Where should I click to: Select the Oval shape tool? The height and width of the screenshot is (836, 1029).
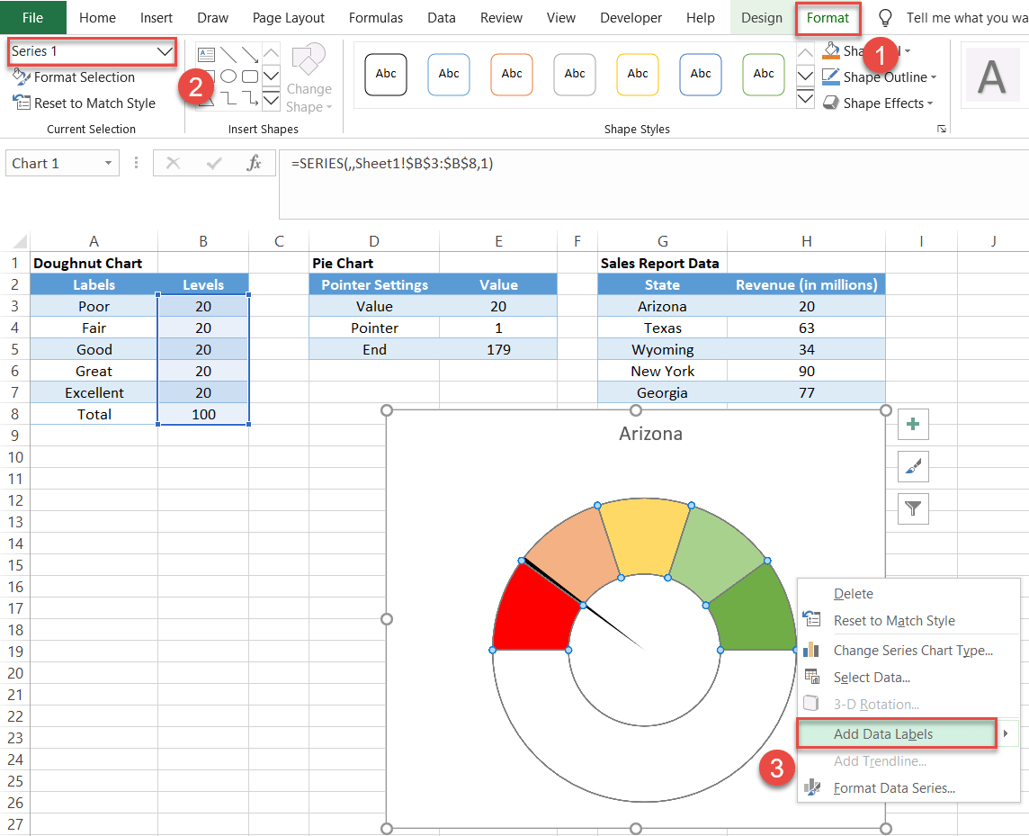(228, 76)
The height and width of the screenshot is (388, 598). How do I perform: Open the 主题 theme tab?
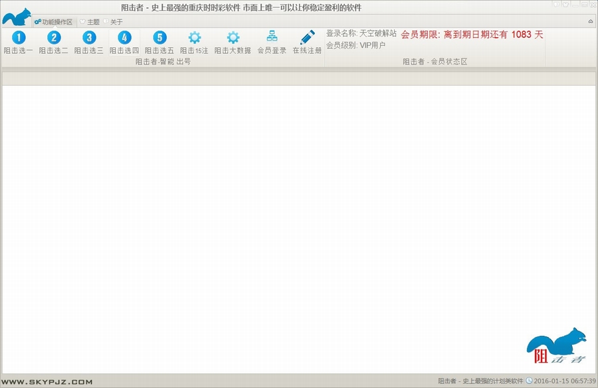click(x=90, y=22)
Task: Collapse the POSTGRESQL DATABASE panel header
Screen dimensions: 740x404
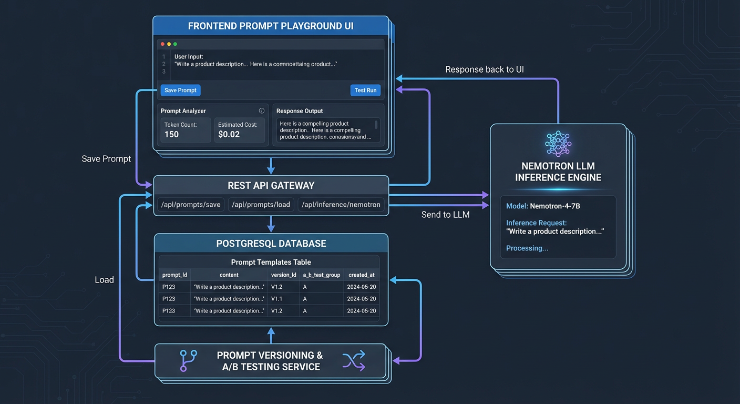Action: (x=271, y=243)
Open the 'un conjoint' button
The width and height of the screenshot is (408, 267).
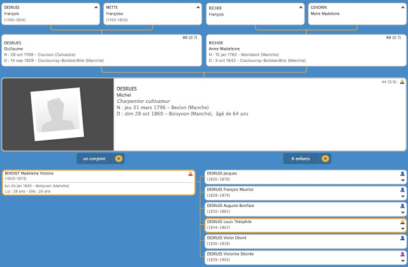click(94, 158)
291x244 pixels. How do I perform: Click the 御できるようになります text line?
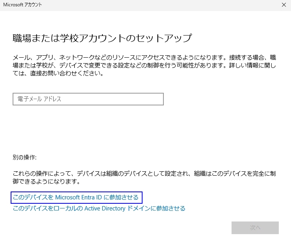point(46,182)
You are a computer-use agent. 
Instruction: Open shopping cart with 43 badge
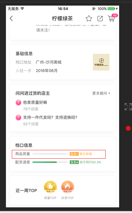[112, 18]
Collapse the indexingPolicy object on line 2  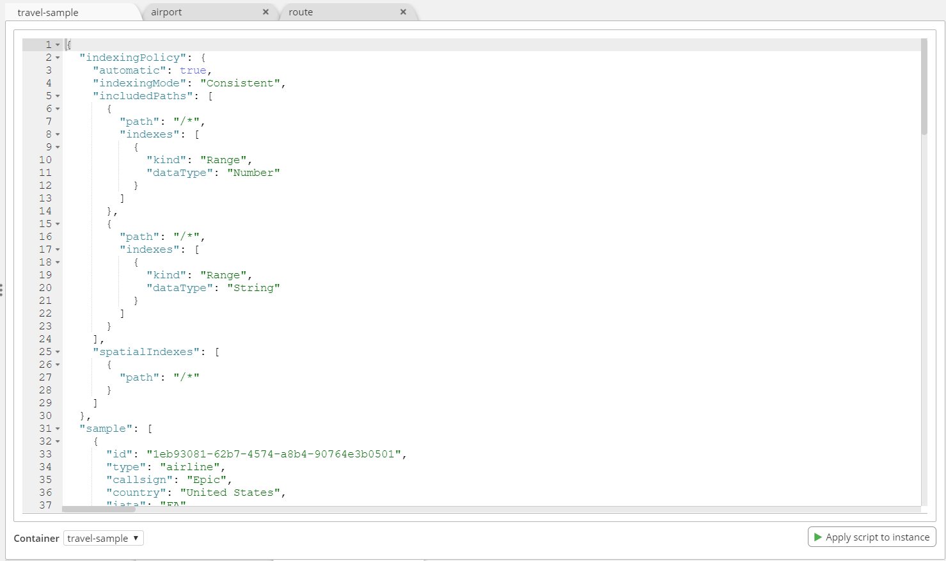(59, 58)
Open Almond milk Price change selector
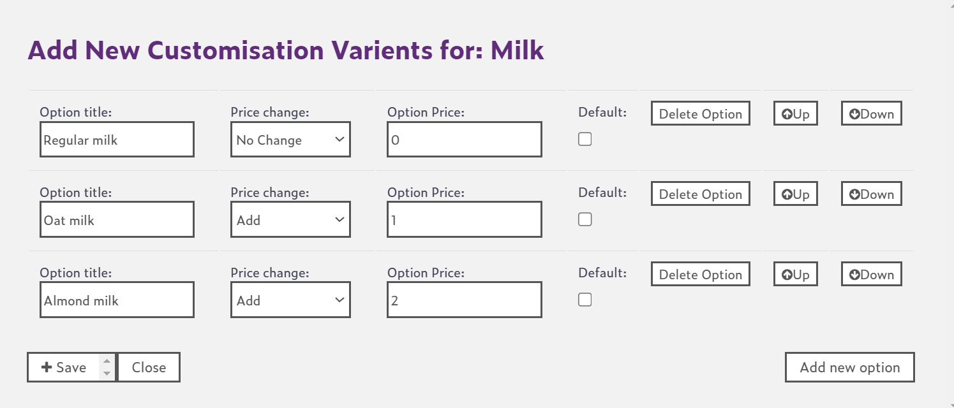Image resolution: width=954 pixels, height=408 pixels. (x=290, y=300)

——————————

Can you copy out the rows word for word, starting with the first line and stopping after the line that contains "click(94, 158)"? Leave the pictures out.

Where should I click to: Select the Oval shape tool? The height and width of the screenshot is (836, 1029).
(228, 76)
The height and width of the screenshot is (388, 598). How do I perform: Open the 主题 theme tab?
click(x=90, y=22)
Task: Collapse the POSTGRESQL DATABASE panel header
Screen dimensions: 740x404
Action: (x=271, y=243)
Open the 'un conjoint' button
The width and height of the screenshot is (408, 267).
click(94, 158)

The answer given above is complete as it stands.